My right hon. Friend the Member for Blackburn (Mr Straw) has already referred to the shocking case of Aso Mohammed Ibrahim, who in 2003 was responsible for the death of 12-year-old Amy Houston in a hit-and-run incident in Lancashire. Mr Ibrahim is variously described as an asylum seeker, a failed asylum seeker and an illegal immigrant. In fact, only the last term is correct. He arrived in the UK in 2001 and was refused refugee status, so he was never—not for one second—a refugee, and his appeal rights were exhausted by the end of 2002.
It is not the Human Rights Act that is to blame for the fact that too many criminals are allowed to remain here; it is the failure of the UK Border Agency to remove illegal immigrants in far greater numbers, and that should concern the House. Of course I accept the point made by my right hon. Friend the Member for Blackburn, who is a former Home Secretary, which is that on many occasions we simply cannot return people to their country of origin because it would not be safe to do so.
However, I have come across many constituents who have been in the country for eight or 10 years, applied for asylum and had the application refused, but who regard the refusal simply as an indication that no decision on their case has yet been made. They are wrong. They have been given the decision on their case: they have been told that they are in the country illegally and so should remove themselves. Far too often we allow time to march on and they do not make arrangements to remove themselves, but the UK Border Agency should remove them forcibly—I know that that process costs a lot—if they are not prepared to remove themselves voluntarily. I should point out that, although this debate has been billed as being about the scandal of permitting criminals to remain in the UK, the motion rightly refers only to migrants, not criminals.
I welcome the Government’s statement that one of the exceptions to the presumption that an individual will be deported is where an individual has been resident in the UK legally for 15 years. I hope that the Minister, in summing up, can confirm that the many thousands of individuals who have remained here illegally, ignoring decisions to refuse them refugee status, will not qualify under that exception as they have not been in the country legally. That issue is as pertinent to the cases of law-abiding immigrants as it is to criminals, and article 8 has been used to confirm the residency in the UK of many who have no criminal past and who are of less interest to the right-wing tabloids.

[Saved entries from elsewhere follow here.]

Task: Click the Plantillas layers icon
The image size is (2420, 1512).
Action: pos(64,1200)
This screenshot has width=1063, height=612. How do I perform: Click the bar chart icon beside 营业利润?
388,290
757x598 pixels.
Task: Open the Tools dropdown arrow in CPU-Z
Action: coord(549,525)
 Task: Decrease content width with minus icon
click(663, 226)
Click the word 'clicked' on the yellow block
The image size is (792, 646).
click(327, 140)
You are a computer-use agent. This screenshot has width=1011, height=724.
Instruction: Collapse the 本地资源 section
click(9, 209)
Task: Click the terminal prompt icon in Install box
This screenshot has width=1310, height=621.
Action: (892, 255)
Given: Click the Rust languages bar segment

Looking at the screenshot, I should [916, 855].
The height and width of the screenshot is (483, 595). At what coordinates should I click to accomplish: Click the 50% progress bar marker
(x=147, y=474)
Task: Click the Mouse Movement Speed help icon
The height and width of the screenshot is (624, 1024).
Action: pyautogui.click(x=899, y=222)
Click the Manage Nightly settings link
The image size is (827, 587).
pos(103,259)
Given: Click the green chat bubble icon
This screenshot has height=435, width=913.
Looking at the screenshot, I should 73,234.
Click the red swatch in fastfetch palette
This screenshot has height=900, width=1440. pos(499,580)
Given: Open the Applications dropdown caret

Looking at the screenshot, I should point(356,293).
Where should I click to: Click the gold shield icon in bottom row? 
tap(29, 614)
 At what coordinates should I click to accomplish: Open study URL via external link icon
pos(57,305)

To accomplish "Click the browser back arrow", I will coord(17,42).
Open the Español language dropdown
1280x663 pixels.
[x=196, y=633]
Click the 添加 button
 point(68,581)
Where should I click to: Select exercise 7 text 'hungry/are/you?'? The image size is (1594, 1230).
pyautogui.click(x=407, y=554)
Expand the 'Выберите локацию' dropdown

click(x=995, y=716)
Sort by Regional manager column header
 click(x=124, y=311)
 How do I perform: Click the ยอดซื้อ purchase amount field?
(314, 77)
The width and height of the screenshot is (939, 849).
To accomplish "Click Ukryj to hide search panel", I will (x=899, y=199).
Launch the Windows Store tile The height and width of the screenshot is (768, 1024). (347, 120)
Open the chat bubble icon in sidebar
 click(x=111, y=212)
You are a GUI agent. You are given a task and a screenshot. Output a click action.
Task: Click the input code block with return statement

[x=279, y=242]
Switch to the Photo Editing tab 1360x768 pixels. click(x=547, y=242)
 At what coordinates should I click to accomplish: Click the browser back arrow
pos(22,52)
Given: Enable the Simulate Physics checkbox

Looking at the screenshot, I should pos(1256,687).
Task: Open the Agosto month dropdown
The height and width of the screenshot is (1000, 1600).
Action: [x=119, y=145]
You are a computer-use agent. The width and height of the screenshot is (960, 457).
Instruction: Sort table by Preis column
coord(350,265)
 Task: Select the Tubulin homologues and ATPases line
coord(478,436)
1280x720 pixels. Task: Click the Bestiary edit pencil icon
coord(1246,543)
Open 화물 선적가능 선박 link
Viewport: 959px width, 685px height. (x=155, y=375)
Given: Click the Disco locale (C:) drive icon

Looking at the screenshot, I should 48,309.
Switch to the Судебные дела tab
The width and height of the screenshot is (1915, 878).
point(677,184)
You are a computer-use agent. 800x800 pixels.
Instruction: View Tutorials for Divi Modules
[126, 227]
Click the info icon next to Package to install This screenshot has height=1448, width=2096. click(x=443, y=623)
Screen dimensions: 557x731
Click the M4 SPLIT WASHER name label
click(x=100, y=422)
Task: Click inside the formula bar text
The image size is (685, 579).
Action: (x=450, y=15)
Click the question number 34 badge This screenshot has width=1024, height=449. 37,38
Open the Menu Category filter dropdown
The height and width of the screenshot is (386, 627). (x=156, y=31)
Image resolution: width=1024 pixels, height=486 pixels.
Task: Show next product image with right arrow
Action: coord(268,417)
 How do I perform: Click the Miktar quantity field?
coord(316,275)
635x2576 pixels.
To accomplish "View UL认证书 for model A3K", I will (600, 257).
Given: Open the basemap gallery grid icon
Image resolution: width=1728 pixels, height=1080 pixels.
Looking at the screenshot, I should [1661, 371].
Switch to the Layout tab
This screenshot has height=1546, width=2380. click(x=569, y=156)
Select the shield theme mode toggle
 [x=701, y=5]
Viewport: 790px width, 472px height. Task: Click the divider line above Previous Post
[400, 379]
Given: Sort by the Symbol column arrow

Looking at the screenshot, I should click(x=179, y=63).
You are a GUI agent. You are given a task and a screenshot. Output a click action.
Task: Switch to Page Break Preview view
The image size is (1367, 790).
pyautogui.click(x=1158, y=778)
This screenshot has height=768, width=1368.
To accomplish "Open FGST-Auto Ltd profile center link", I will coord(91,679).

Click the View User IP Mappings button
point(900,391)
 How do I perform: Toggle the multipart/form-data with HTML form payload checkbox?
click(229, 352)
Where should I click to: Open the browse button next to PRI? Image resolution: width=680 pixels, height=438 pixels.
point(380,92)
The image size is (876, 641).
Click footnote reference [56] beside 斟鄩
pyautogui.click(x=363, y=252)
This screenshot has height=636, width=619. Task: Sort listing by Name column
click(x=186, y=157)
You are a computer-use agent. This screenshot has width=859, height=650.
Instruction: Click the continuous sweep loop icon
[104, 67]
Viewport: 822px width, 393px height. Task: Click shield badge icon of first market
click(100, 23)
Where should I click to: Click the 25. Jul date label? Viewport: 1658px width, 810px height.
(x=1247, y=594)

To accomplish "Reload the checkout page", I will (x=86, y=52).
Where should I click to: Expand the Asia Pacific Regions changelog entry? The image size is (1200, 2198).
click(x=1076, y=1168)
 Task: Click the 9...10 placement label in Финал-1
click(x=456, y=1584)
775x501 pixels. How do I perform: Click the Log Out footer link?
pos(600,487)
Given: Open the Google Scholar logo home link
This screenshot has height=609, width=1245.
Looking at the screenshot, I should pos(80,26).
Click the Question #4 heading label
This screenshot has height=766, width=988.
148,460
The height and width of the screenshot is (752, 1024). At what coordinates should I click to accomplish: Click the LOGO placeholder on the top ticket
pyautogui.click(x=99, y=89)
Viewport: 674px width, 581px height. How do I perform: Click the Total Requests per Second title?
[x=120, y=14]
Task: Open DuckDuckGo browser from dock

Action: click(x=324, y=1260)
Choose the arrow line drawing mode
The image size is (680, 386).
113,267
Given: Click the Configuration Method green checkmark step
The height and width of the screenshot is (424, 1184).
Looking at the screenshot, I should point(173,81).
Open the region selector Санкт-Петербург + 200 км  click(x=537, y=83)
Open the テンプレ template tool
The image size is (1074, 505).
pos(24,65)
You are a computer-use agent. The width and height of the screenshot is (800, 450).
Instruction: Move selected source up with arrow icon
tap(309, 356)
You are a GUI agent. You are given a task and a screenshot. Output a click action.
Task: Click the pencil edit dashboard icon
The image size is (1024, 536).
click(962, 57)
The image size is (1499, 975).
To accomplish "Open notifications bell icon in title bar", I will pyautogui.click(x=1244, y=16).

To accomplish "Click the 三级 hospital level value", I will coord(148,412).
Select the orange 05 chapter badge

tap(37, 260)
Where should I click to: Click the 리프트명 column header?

Countries across the whole UK are relocating, but our hospitality is sorely tested when people who come here either to seek refuge or to build a better life for themselves repay it by exhibiting contempt for our rules and, by implication, contempt for our citizens. Whether they have broken the law through an appallingly violent and callous act, as in the case of young Amy Houston, or by ignoring an appeal ruling that they have no right to remain here, the right to a family life cannot be absolute. The Government are right to say so. However, they are merely reflecting what the whole country already believes.
On a point of order, Mr Deputy Speaker. The Home Secretary did not properly clarify earlier whether this motion is separate from the normal and proper debates on the different immigration rules. The Clerk of the Journals has now provided some clarification and reassurance that these are in fact separate. He has advised:
“The effectiveness of the statutory disapproval procedure for any particular Statement of Changes in the Immigration Rules laid before Parliament is a matter of law, which cannot be altered or over-ridden by any Resolution of the House of Commons.”
Will you confirm that that is indeed the case, because I think that would provide the House with important clarification and allow it to deliver a clearer message?
I thank the right hon. Lady for notice of her point of order. The legal effect of the resolution is not a matter for the Chair; it is a matter for the courts. But I can confirm that, as a matter of procedure, agreeing the motion would not prevent the tabling of any motion to disapprove a Statement of Changes in the Immigration Rules as provided by statute.